_Assignment_
As the answer, give a copy of each line below that includes the word "agent".

_Provided entries_

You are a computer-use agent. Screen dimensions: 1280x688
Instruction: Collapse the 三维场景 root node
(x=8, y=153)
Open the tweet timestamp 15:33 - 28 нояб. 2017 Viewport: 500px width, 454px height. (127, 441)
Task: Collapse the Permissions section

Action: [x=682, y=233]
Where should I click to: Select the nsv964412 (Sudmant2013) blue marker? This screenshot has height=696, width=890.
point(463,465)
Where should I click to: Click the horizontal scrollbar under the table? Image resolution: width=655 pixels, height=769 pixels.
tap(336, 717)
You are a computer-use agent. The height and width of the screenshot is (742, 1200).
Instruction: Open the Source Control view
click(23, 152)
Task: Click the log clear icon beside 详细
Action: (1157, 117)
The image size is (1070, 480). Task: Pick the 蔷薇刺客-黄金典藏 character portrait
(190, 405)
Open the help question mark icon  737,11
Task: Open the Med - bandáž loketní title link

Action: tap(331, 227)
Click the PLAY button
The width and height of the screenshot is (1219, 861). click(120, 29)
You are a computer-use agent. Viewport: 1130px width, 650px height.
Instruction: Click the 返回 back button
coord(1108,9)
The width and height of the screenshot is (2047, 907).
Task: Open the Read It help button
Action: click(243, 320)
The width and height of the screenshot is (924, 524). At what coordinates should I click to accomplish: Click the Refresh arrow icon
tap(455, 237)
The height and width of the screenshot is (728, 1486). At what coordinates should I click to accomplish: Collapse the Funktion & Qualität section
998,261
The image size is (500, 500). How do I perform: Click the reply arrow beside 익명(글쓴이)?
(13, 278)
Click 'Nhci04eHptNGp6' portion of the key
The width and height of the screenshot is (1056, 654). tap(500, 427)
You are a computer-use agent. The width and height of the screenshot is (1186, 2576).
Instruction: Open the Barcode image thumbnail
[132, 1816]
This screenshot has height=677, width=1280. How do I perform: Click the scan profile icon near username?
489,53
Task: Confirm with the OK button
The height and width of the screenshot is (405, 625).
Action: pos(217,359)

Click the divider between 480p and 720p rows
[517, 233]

_The completed task_
You are a computer-use agent. Screen dimensions: 1280x688
You are a computer-use agent. The height and width of the screenshot is (742, 1200).
You are a computer-use agent. Viewport: 1130px width, 650px height.
You are a computer-use agent. The width and height of the screenshot is (1186, 2576).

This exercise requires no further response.